# Bias Correction

Caleb Phillips (caleb.phillips@nrel.gov), Lindsay Sheridan (lindsay.sheridan@pnnl.gov), Jenna Ruzekowicz (jenna.ruzekowicz@nrel.gov) and Dmitry Duplyakin (dmitry.duplyakin@nrel.gov)

This notebook will read resource data and reference observation data and use it to compute a bias corrected version of the resource data (by multiple linear regression) for those sites where reference data have been identified.

In [None]:
import pandas as pd
import h5pyd
from dw_tap.data_fetching import getData
from tqdm import tqdm
import statsmodels.api as sm
from sklearn.linear_model import LinearRegression
from sklearn import metrics
import plotly.express as px
import numpy as np
import site_index

fetch_wtk_data = False

In [None]:
sites = site_index.SiteIndex()

### Download WTK Data at Each Bias Location (or read from cache)

In [None]:
if fetch_wtk_data:
    # Open the wind data "file"
    # server endpoint, username, password are found in ~/.hscfg
    f = h5pyd.File("/nrel/wtk-us.h5", 'r', bucket="nrel-pds-hsds") 

    def fetch_dfs(index,wtk_dfs=[],debug=False):
        for row in tqdm(index.to_dict(orient="records")):
            tid = row['APRS ID']
            lat = row['Met Tower Latitude']
            lon = row['Met Tower Longitude']
            heights = str(row['Measurement Height (m)'])
            if np.isnan(lat) or np.isnan(lon):
                continue
            for h in heights.split(","):
                h = int(float(h))
                if(debug):
                    print("Fetching data for turbine %s (%f,%f) at height %d" % (tid,lat,lon,h))
                atmospheric_df = getData(f, lat, lon, h, "IDW", 
                                         power_estimate=False,
                                         inverse_monin_obukhov_length=True)
                atmospheric_df['tid'] = tid
                atmospheric_df['h'] = h
                wtk_dfs.append(atmospheric_df)

        return wtk_dfs

    # in case HSDS has a connection error we will try a second time
    wtk_dfs = fetch_dfs(sites.index)
    wtk_dfs = pd.concat(wtk_dfs)
    wtk_dfs.to_csv("02 Bias Correction/wtk_met.csv.bz2")
    wtk_dfs.head()

else:
    wtk_dfs = pd.read_csv("02 Bias Correction/wtk_met.csv.bz2")
    wtk_dfs["datetime"] = pd.to_datetime(wtk_dfs["datetime"])

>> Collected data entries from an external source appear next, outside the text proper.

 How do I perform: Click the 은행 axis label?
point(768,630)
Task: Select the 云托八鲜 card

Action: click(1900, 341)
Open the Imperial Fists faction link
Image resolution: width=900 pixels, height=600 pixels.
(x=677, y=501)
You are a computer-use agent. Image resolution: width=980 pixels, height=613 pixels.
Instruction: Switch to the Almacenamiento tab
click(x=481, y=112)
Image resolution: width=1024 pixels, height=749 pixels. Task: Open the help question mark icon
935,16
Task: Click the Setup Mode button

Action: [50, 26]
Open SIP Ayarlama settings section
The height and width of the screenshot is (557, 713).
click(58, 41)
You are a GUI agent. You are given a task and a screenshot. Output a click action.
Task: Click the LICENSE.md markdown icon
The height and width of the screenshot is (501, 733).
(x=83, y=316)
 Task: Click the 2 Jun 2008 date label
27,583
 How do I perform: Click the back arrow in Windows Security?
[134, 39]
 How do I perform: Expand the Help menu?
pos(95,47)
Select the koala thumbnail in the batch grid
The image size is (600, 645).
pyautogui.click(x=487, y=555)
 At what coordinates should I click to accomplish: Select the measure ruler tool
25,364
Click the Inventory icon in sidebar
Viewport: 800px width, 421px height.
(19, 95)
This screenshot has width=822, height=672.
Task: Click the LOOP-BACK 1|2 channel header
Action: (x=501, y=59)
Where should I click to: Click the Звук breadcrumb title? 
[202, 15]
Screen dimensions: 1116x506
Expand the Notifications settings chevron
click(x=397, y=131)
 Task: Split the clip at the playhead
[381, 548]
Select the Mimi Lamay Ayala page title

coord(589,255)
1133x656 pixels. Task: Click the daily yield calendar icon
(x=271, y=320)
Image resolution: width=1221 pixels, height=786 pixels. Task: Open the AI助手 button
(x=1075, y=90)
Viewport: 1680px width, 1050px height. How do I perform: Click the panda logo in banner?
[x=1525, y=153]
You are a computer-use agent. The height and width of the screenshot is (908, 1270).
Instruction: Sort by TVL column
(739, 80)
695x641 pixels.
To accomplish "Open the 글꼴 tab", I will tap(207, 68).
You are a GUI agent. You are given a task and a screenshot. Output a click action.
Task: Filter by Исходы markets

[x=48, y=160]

### Read in the met tower data, align with WTK and fit models - example of t034

Note that the below is needlessly verbose, repeating code for each site and would be much cleaner in a loop. I've done it this way so we can look at the fit/plots for each site, but may clean up in the future.

In [None]:
bc_dfs = [] # dataframe to hold bias corrected data for each site

In [None]:
def prepare_dataframe(tid,wtk_dfs,sites):
    minfo = sites.lookup_by_tid(tid)
    mfile = minfo["Met Tower"]
    mheight = int(minfo["Measurement Height (m)"])
    mdf = pd.read_csv("02 Bias Correction/%s" % mfile)
    mdf = mdf.rename(columns={'Time': 'datetime', "Spd%dm" % mheight: 'ws_obs', "Dir%dm" % mheight: 'wd_obs'})
    mdf['datetime'] = pd.to_datetime(mdf['datetime'])
    print("Met data runs from %s to %s" % (mdf['datetime'].min(),mdf['datetime'].max()))
    mdf = mdf.merge(wtk_dfs[wtk_dfs['tid'] == tid],on='datetime',how='left').dropna()
    mdf['hour'] = mdf['datetime'].dt.hour
    mdf['month'] = mdf['datetime'].dt.month
    return mdf

In [None]:
mdf = prepare_dataframe('t034',wtk_dfs,sites)
mdf.head()

In [None]:
mod = sm.OLS(mdf["ws_obs"],sm.add_constant(mdf[["ws","wd","hour","month"]]))
res = mod.fit()
print(res.summary())

In [None]:
# NNLS version requires Sklearn because statsmodels doesn't have NNLS
def regression_results(y_true, y_pred):

    # Regression metrics
    #explained_variance=metrics.explained_variance_score(y_true, y_pred)
    mean_absolute_error=metrics.mean_absolute_error(y_true, y_pred) 
    mse=metrics.mean_squared_error(y_true, y_pred) 
    #mean_squared_log_error=metrics.mean_squared_log_error(y_true, y_pred)
    median_absolute_error=metrics.median_absolute_error(y_true, y_pred)
    r2=metrics.r2_score(y_true, y_pred)

    #print('explained_variance: ', round(explained_variance,4))    
    #print('mean_squared_log_error: ', round(mean_squared_log_error,4))
    print('r2: ', round(r2,4))
    print('MAE: ', round(mean_absolute_error,4))
    print('MSE: ', round(mse,4))
    print('RMSE: ', round(np.sqrt(mse),4))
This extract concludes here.